Dalam bab ini engineer mengulas pemikiran tokoh yang dikaguminya ini dengan
memaparkan sedikit penjelasan maulana azad dalam tafsir karangannya, Tarjuman
al-Qur’an. Terdapat banyak pemikiran teologis maulana azad yang pada akahirnya
mempengaruhi pemikiran engineer, salah satu contoh adalah konsep pluralitas
dalam agama atau teologi. Menurutnya teologi harus dikaitkan dengan kondisi dan
kebutuhan manusia yang senantiasa berubah. Allah memiliki sifat rububiyat “rahmatan
lil alamiin” yang memiliki dan memelihara seluruh alam, termasuk yang bernyawa
dan yang tidak serta semuanya. Konsep ini bukan hanya menekankan kesatuan
seluruh ummat manusia, namun juga kesatuan seluruh alam semesta. Jika setiap partikel di semesta ini ditujukan
untuk memberi respon terhadap perubahan, mengapa teologi tidak?[6]
Menanggapi
pemikiran ini, selanjutnya engineer banyak melakukan rekonstruksi teologis baik
melalui tulisan-tulisan maupun tindakan gerakan dalam komunitas. Karena baginya
tidak ada teolog yang tidak terlibat aktif dalam sebuah gerakan, sebagaimana
yang dilakukan maulana azad.
III.
Metodologi
Memahami Al-Qur’an
Dalam usaha memahami berbagai aspek pernyataan al-qur’an, ada hal paling
fundamental yang dipegang teguh oleh Engineer, yaitu kepercayaan bahwa tak ada
penafsiran yang tunggal, meskipun mungkin ada yang signifikan. Pemikiran ini merupakan respon terhadap berbagai pandangan yang
menyatakan keberatan dan mis-interpretasi terhadap al-qur’an. Kitab suci umat
islam ini banyak digunakan oleh para musuh islam untuk menyerang agama ini.

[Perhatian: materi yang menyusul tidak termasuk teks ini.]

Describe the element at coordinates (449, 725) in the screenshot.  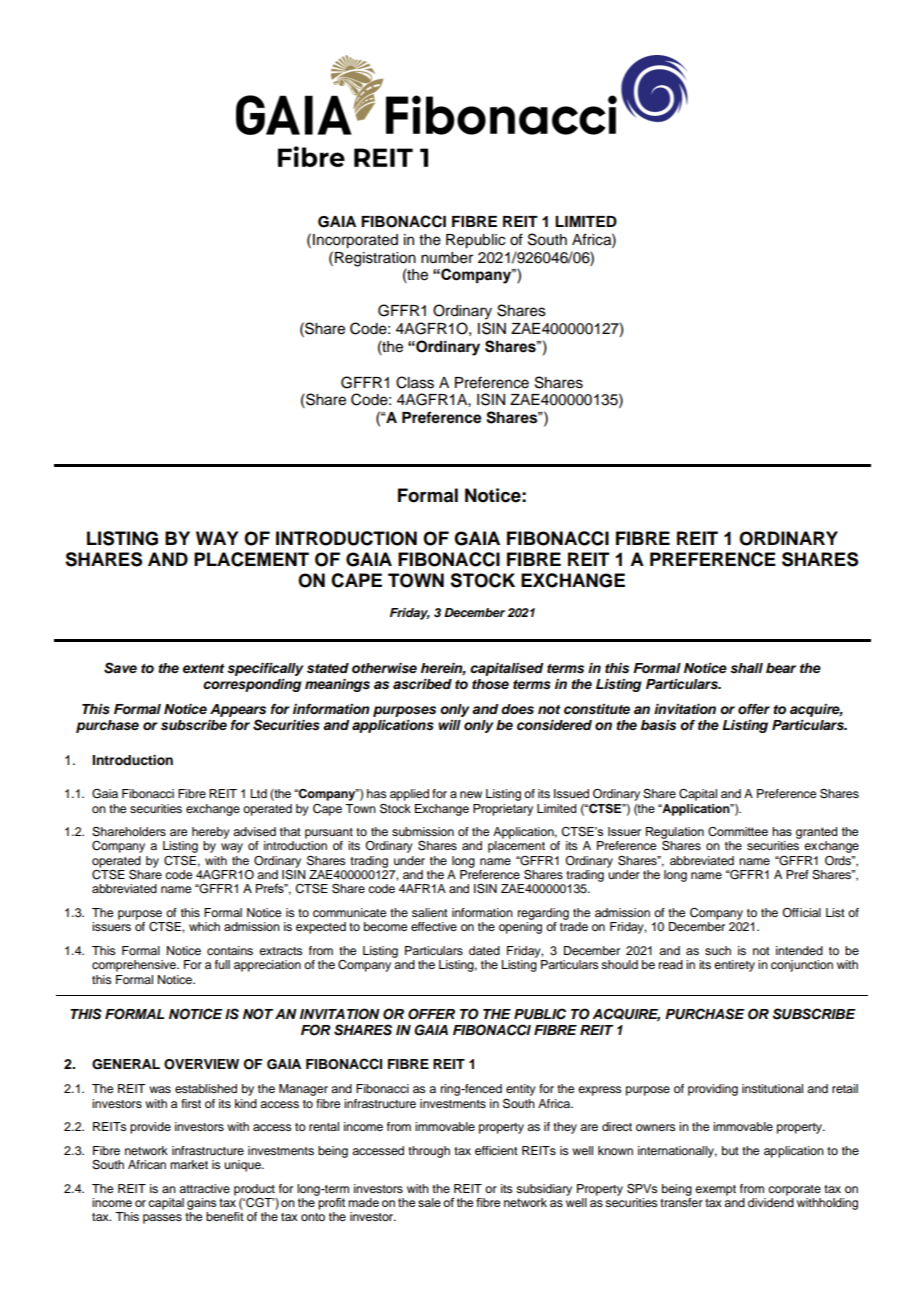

stereotip bahwa islam adalah agama kekerasan yang memerintahkan umatnya
membunuh non-islam dalam sebuah konsep bernama jihad, awalnya juga bermula dari
penafsiran yang terlalu kaku dan ekstrim. Al-qur’an seolah jadi legitimasi
bahwa umat islam fanatic dan telah menumpahkan banyak darah di bumi ini.

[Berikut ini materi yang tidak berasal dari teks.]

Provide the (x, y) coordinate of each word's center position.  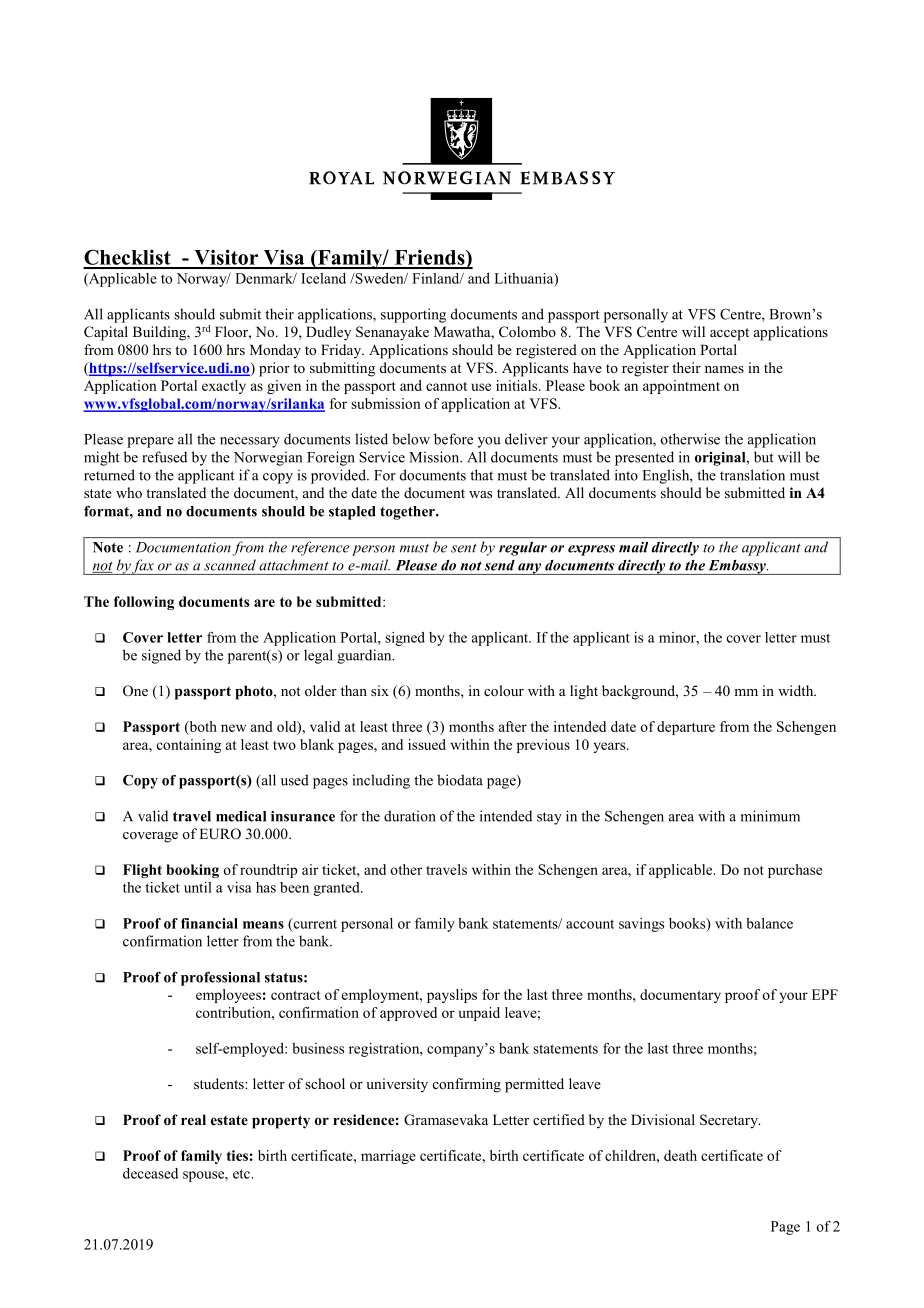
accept (729, 334)
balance (769, 923)
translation (752, 475)
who (129, 492)
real (193, 1119)
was (480, 494)
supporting (413, 315)
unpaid (479, 1014)
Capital (106, 333)
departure (686, 728)
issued (427, 744)
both (202, 728)
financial (209, 923)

Tidak ada penafsiran al-qur’an yang
secara literal sama. Setiap orang memahami teks al-qur’an sesuai dengan
kedudukan politik, social dan ekonominya masing-masing. Sangat sulit untuk
mengetahui apa yang sebenarnya dimaksud oleh Tuhan. Setiap orang berusaha untuk memahami maksud
Tuhan sesuai dengan kedudukannya. Oleh karena itu, ulama-ulama klasik setelah
mengutarakan pendapatnya dalam tafsirnya selalu mengatakan “wallhu a’lam
bisshowab”, hanya Allah yang mengetahui kebenarannya.[7]
Di samping itu, Seorang penafsir
bisa saja mempunyai sebuah pemahaman prespektif teologi, sosiologi ataupun melihatnya dari prespektif keilmuan
lain. Setiap orang akan mempunyai kontribusi yang dibuatnya dari prespektif
dirinya sendiri. Mengenai hal ini, penting untuk dicatat bahwa al-qur’an
menggunakan kata-kata yang mengandung berbagai makna, bahkan berbagai symbol
bahasa. Dan symbol atau kata-kata itu tidak hanya bisa dilihat dari berbagai
prespektif saja,namun juga ada kata dan symbol yang berkembang maknanya sesuai
dengan berkembangnya waktu dan pengalaman-pengalaman yang baru.[8]
AL –Qur’an hadir sebagai petunjuk
bagi seluruh alam. Oleh karenanya, kita harus percaya bahwa ia abadi dan selalu
relevan bagi masa lalu dan masa mendatang. Setiap generasi berhak menafsiri
al-qur’an dengan cara mereka sendiri sesuai dengan pengalaman dan problematika
yang mereka hadapi. Permasalahan pada jaman dahulu dan sekarang tentu berbeda,
dengan demikian untuk mendapatkan petunjuk dan inspirasi dari al-qur’an, mereka
harus menafsiri dengan prespektif mereka sendiri.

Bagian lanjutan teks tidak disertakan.